There were many who said that his tongue was a smooth as burnished gold. That he could talk a brooding hen from her nest with his wonderful gift of speech and get her to hand over her eggs, while clucking merrily at his jokes. When brought before the Pennsylvania Legislature for manipulating transport rates in order to weaken the miners’ union, he just smiled bashfully and tugged on his lapels:
“Can this seriously be considered a conspiracy, gentlemen? Just look at these union men, in their fancy suits. They make me ashamed of my own rags. If our rates were really so outrageous, wouldn’t I have a finer suit of clothes than they?”
Franklin Gowen Defeats The Molly Maguires
By 1875, Franklin Gowen had completely stabilized coal prices and supplies. He had weathered three major strikes and effectively defeated the miners’ union. But his greatest accomplishment was to come in 1876, when, after more than three years of patient preparation, he led the successful prosecution of that secret society of murderers, known as the Molly Maguires. If Mr. Gowen had never achieved anything else, this one performance would have entitled him to the gratitude of mankind.
Mr. Gowen had a long and storied relationship with Allan Pinkerton, whose spies collected the evidence used to convict the Molly Maguires. Mr. Gowen paid for Pinkerton guards to protect Judge Pershing throughout the trials. He had Pinkerton spies within the miners’ union and, later, within the Brotherhood of Locomotive Engineers, too. When he found out which engineers had joined the brotherhood, he generously offered to let them keep their jobs if they quit the union. And when they refused, and struck on Easter Sunday, 1877, Mr. Gowen had his superintendents drive the locomotives in their top hats and tails.
Mr. Gowen’s Waterloo
But then, in July, 1877, the trainmen of Reading, Pennsylvania, revolted against the authorities. They took over the town and halted all transport. Ten of them died when the militias tried to restore order. Dozens were arrested. Mr. Gowen led the prosecution, like he did with the Molly Maguires, again using intelligence from Mr. Pinkerton. Only this time, he failed to secure a single conviction. It was as if his gilded tongue had tarnished and his cloak of invincibility was in tatters. Subordinates began to publicly accuse him of corruption. His British creditors grew tired of the growing debt. Bituminous coal was on the rise. It seemed no one had any more need for Mr. Gowen’s anthracite, or his roads.

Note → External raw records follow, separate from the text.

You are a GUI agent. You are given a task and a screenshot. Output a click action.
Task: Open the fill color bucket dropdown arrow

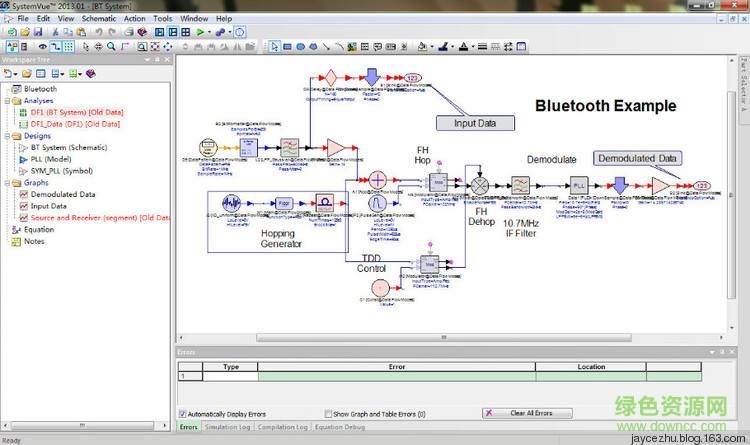pyautogui.click(x=433, y=46)
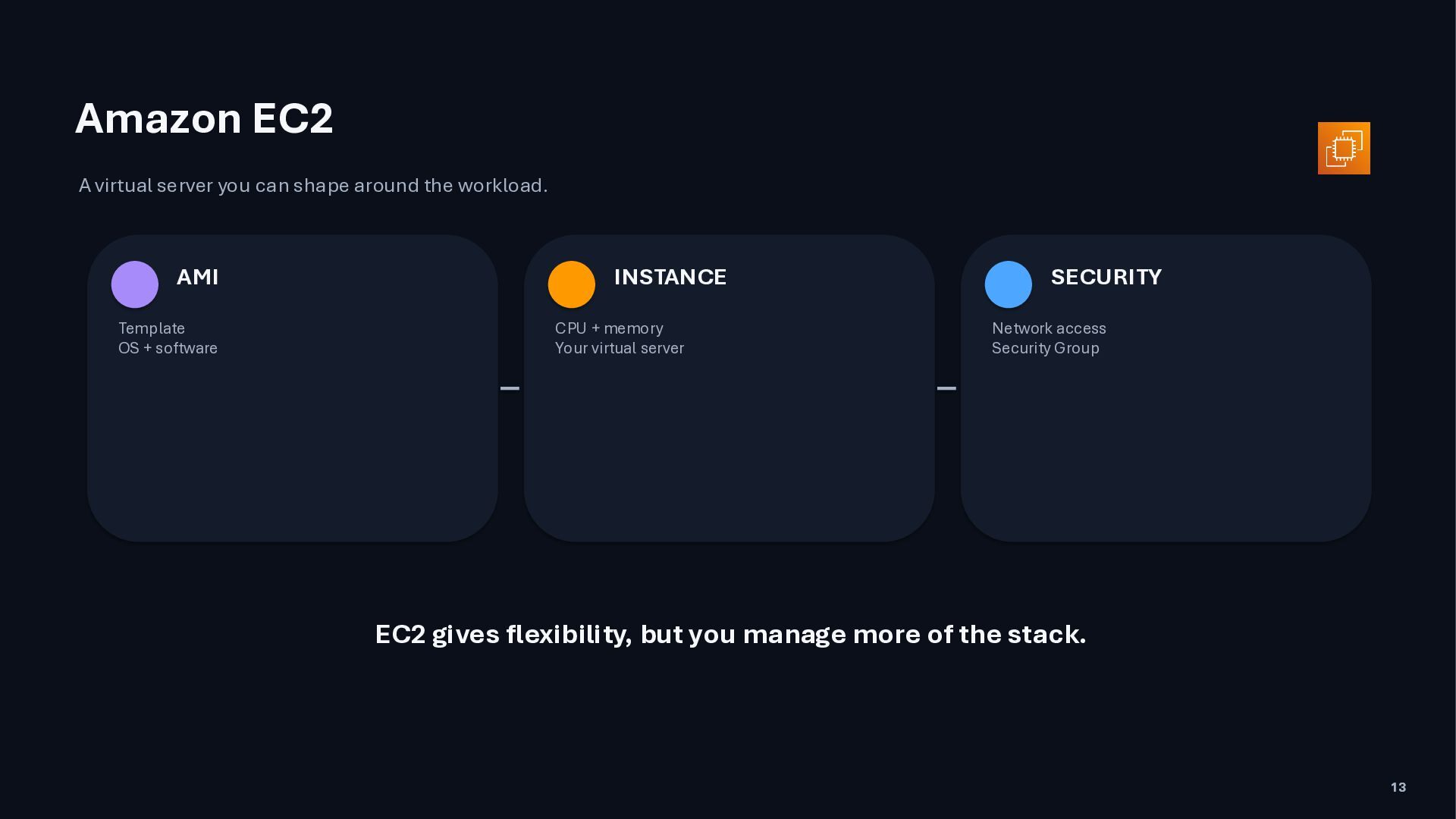Image resolution: width=1456 pixels, height=819 pixels.
Task: Click the connector between AMI and INSTANCE
Action: click(510, 388)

The Reading went bankrupt. His creditors wanted him out. So, he appealed to William Vanderbilt, who purchased a majority share of Reading stock and got him reelected president. He formed a syndicate with Vanderbilt, Carnegie, Frick, and Rockefeller, and tried to convert the Reading into a trunk line, to compete with the Pennsylvania. But in 1884 the Reading went bankrupt again. Forced into early retirement, he spent his remaining years practicing law and writing limericks, until December 12, 1889, when he walked in Wolford’s Hardware Store, in Washington, D.C., and purchased the nickel-plated Smith and Wesson that he used to kill himself the following day.